** DATA RECORDS **
^^^^^^^^^^^^^^^^
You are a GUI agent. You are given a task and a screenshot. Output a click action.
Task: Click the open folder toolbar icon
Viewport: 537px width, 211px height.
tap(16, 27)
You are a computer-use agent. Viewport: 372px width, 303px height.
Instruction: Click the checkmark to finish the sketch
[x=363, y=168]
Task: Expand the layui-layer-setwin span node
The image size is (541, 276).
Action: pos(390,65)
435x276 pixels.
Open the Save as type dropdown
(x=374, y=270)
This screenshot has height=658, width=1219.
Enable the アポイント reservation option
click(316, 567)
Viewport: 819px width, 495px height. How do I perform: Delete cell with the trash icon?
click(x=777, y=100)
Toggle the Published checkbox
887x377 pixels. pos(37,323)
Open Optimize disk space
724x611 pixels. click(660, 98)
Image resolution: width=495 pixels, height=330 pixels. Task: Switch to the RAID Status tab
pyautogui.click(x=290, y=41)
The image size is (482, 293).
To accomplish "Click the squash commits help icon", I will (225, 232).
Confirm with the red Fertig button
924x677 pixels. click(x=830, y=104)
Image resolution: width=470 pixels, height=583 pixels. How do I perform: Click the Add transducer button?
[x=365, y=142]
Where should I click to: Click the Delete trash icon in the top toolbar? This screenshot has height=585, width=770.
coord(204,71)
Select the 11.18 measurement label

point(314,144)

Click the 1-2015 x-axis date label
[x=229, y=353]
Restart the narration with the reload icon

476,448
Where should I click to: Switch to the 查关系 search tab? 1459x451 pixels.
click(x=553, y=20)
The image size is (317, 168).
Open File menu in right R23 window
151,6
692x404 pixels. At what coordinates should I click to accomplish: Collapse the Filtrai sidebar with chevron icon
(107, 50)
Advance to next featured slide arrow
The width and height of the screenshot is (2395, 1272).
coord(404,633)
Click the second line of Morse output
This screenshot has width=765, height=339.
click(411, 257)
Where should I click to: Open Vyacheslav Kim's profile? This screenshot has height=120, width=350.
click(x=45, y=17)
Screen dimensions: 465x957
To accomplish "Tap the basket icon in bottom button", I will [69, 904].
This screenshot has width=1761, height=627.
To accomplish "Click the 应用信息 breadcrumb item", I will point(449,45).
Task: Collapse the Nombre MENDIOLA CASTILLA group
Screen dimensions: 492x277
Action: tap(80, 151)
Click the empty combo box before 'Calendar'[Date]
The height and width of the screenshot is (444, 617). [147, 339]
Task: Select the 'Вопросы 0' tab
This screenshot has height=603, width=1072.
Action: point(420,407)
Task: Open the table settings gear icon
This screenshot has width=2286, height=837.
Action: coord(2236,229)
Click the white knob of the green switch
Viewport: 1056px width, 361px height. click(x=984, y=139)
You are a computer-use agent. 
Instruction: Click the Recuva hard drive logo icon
^^^^^^^^^^^^^^^^
** PROBLEM **
The answer is to be the complete listing, transcribed exactly.

** SOLUTION TO THE EXERCISE **
You are a GUI agent. You are given a task and a screenshot. Output a click action.
Task: Click the open folder toolbar icon
Viewport: 537px width, 211px height.
tap(16, 27)
You are a computer-use agent. Viewport: 372px width, 303px height.
Instruction: Click the checkmark to finish the sketch
[x=363, y=168]
Task: Expand the layui-layer-setwin span node
The image size is (541, 276).
Action: pos(390,65)
435x276 pixels.
Open the Save as type dropdown
(x=374, y=270)
This screenshot has height=658, width=1219.
Enable the アポイント reservation option
click(316, 567)
Viewport: 819px width, 495px height. How do I perform: Delete cell with the trash icon?
click(x=777, y=100)
Toggle the Published checkbox
887x377 pixels. pos(37,323)
Open Optimize disk space
724x611 pixels. click(660, 98)
Image resolution: width=495 pixels, height=330 pixels. Task: Switch to the RAID Status tab
pyautogui.click(x=290, y=41)
The image size is (482, 293).
To accomplish "Click the squash commits help icon", I will (225, 232).
Confirm with the red Fertig button
924x677 pixels. click(x=830, y=104)
Image resolution: width=470 pixels, height=583 pixels. How do I perform: Click the Add transducer button?
[x=365, y=142]
Where should I click to: Click the Delete trash icon in the top toolbar? This screenshot has height=585, width=770.
coord(204,71)
Select the 11.18 measurement label

point(314,144)

Click the 1-2015 x-axis date label
[x=229, y=353]
Restart the narration with the reload icon

476,448
Where should I click to: Switch to the 查关系 search tab? 1459x451 pixels.
click(x=553, y=20)
The image size is (317, 168).
Open File menu in right R23 window
151,6
692x404 pixels. At what coordinates should I click to accomplish: Collapse the Filtrai sidebar with chevron icon
(107, 50)
Advance to next featured slide arrow
The width and height of the screenshot is (2395, 1272).
coord(404,633)
Click the second line of Morse output
This screenshot has width=765, height=339.
click(411, 257)
Where should I click to: Open Vyacheslav Kim's profile? This screenshot has height=120, width=350.
click(x=45, y=17)
Screen dimensions: 465x957
To accomplish "Tap the basket icon in bottom button", I will [69, 904].
This screenshot has width=1761, height=627.
To accomplish "Click the 应用信息 breadcrumb item", I will point(449,45).
Task: Collapse the Nombre MENDIOLA CASTILLA group
Screen dimensions: 492x277
Action: tap(80, 151)
Click the empty combo box before 'Calendar'[Date]
The height and width of the screenshot is (444, 617). [147, 339]
Task: Select the 'Вопросы 0' tab
This screenshot has height=603, width=1072.
Action: point(420,407)
Task: Open the table settings gear icon
This screenshot has width=2286, height=837.
Action: coord(2236,229)
Click the white knob of the green switch
Viewport: 1056px width, 361px height. click(x=984, y=139)
You are a computer-use agent. 
Instruction: Click the Recuva hard drive logo icon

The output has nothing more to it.